Continuous integral kernels for unbounded Schroedinger semigroups and their spectral projections

TL;DR

This paper extends a Feynman-Kac formula to analyze unbounded Schrödinger semigroups with magnetic potentials, establishing their integral kernels and spectral projections as continuous Carleman operators, with applications to disordered systems.

Contribution

It introduces a generalized Feynman-Kac framework for unbounded Schrödinger operators, characterizes their semigroups and spectral projections as continuous kernels, and applies these results to random potentials.

Findings

Semigroups generated by unbounded Schrödinger operators have continuous integral kernels.

Spectral projections of these operators are also Carleman operators with continuous kernels.
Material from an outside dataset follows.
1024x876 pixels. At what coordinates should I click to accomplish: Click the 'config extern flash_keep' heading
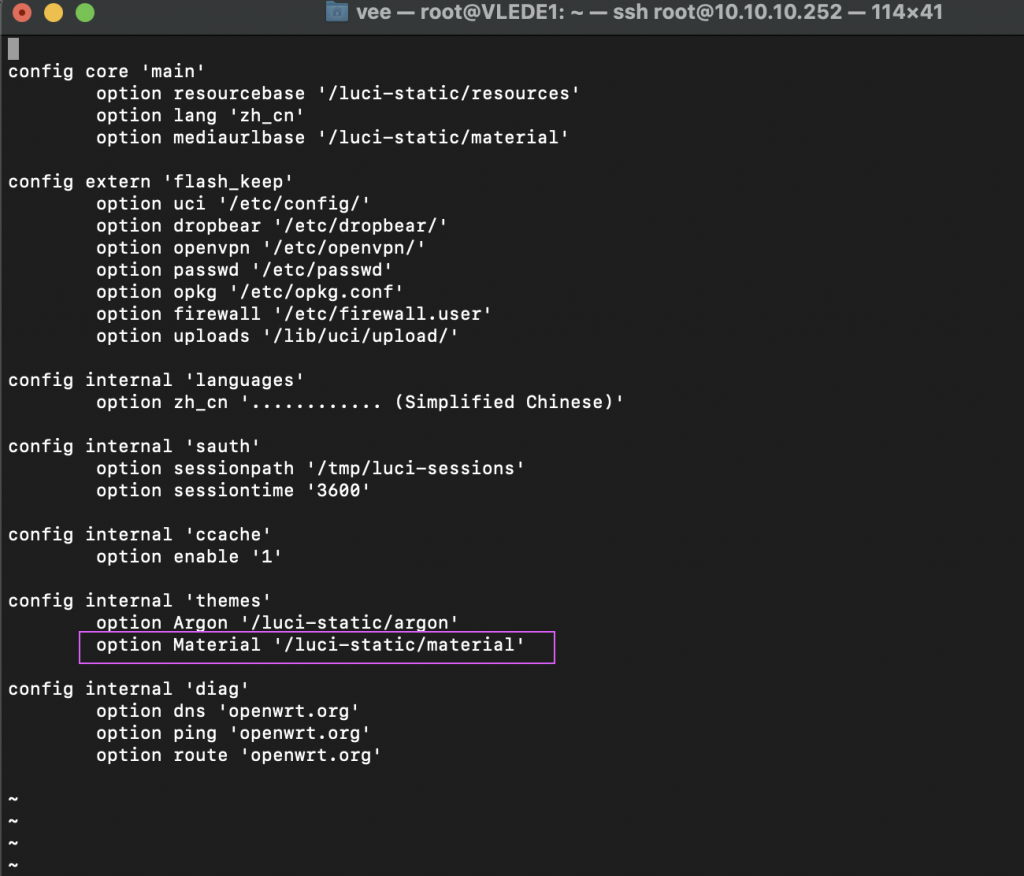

The results justify integral-kernel representations of the density of states in disordered systems.

Abstract

By suitably extending a Feynman-Kac formula of Simon [Canadian Math. Soc. Conf. Proc, 28 (2000), 317-321], we study one-parameter semigroups generated by (the negative of) rather general Schroedinger operators, which may be unbounded from below and include a magnetic vector potential. In particular, a common domain of essential self-adjointness for such a semigroup is specified. Moreover, each member of the semigroup is proven to be a maximal Carleman operator with a continuous integral kernel given by a Brownian-bridge expectation. The results are used to show that the spectral projections of the generating Schroedinger operator also act as Carleman operators with continuous integral kernels. Applications to Schroedinger operators with rather general random scalar potentials include a rigorous justification of an integral-kernel representation of their integrated density of states - a relation frequently used in the physics literature on disordered solids.